Right now I look into my kids' rooms and it's pretty much chaos. I know I have to help them weed through the things they don't use anymore as well as find things we can donate, including clothes and toys before the onslaught of gifts that will come their way from relatives and friends. Teaching them they're fortunate is a top priority for me, as well as teaching them the value of generosity. It's slightly overwhelming for me to process the lesson and the organizatoin. Professional organizer, Barbara Reich, offers some valuable tips to get the kids' rooms in order and also offers ways to educate your children on the importance of giving to others and the ability to "let go." Reich gives these guidelines to whip us all into shape:
- Organizing and the spirit of giving go hand in hand. As you and your child talk about the holiday gifts they want, take the time to talk about children who are less fortunate. Ask your child to think about what toys he/she has outgrown and may want to donate. Begin a tradition of purging before the holidays. Not only does it teach your child about giving to others, but it results in extra shelf space before the big influx of toys.
- Eliminate the big toys.
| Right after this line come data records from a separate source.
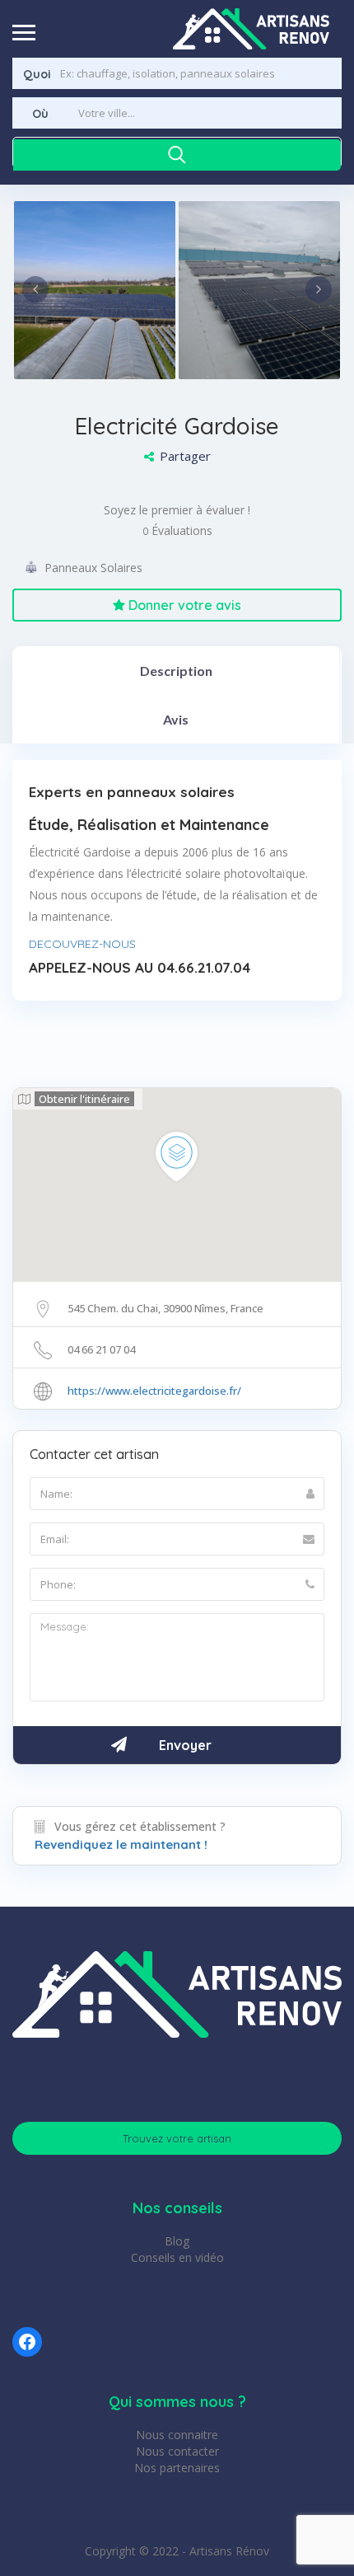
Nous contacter (177, 2451)
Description (176, 670)
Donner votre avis (183, 605)
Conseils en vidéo (177, 2257)
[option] (94, 290)
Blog (177, 2241)
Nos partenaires (177, 2467)
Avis (176, 719)
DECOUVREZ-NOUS (82, 943)
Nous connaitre (177, 2434)
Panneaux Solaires (93, 567)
There are some toys that are purchased, rarely used, and then “put away” on the floor because they don’t fit anywhere else (the pirate ship, princess castle, and barn, to name a few.) If your child hasn’t played with an “always on display” toy for 2-3 months, clear the decks. My motto: “You can have a museum of toys in your home, or you can live in your home.”
- Eliminate the “junky” toys. These are the party favors, cereal box toys, and the random key chains you buy as souvenirs when you travel. These tiny trinkets somehow end up everywhere and distract your child from playing with high quality toys.
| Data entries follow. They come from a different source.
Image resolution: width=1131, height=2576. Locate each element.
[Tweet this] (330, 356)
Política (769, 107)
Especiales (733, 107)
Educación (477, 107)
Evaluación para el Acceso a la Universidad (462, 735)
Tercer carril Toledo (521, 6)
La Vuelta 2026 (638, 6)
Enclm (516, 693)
- Eliminate the duplicates. You don’t need 5 versions of Monopoly or 3 memory games. Select the version your child likes most and donate the rest.
- Group like things together: Walk through the room and begin to group like items together. All of the small animals, all of the matchbox cars, all of the Barbie dolls, and all of the puzzles should be grouped together. Use clear plastic boxes or labeled bins to store the small items that are grouped. This enables your child to find the toys more easily and is more visually appealing than having them scattered all over the room.
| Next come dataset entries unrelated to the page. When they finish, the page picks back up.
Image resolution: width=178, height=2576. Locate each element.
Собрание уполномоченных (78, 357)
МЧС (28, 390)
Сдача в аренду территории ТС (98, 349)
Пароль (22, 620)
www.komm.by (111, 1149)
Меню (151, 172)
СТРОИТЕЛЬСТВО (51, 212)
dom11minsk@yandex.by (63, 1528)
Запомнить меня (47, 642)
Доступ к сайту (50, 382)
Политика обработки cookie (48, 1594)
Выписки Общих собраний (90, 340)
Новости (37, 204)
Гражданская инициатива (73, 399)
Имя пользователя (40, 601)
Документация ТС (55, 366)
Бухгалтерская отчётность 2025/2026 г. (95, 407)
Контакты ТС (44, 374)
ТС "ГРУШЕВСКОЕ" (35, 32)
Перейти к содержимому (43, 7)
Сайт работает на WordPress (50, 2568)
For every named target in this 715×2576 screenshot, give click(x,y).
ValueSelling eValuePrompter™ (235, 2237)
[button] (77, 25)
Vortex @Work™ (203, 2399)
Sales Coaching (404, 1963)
- Eliminate the original packaging. Large toy sets such as trains and Legos may not fit easily in the original packaging. Or, some toys will take up less room when separated from the original packaging. When this is the case, buy appropriately sized boxes and bins that can be labeled and used to house the toy.
- Manage the grandparents. Many grandparents believe the bigger the better when it comes to presents. To avoid the 100 pound stuffed animal, be proactive about what you want the grandparents to buy. If they want to buy something “big,” steer them toward electronics, theater tickets or tickets to sporting events.
- Edit the Library: When children are young, their interests and reading levels change frequently. So, as soon as your daughter is over her princess phase or graduates to a new reading level, take those books out of circulation and donate them.
In my opionion it's important to not be afraid to say "no" to your kids. Ultimately they will still love you and might learn an important lesson about this season in the process.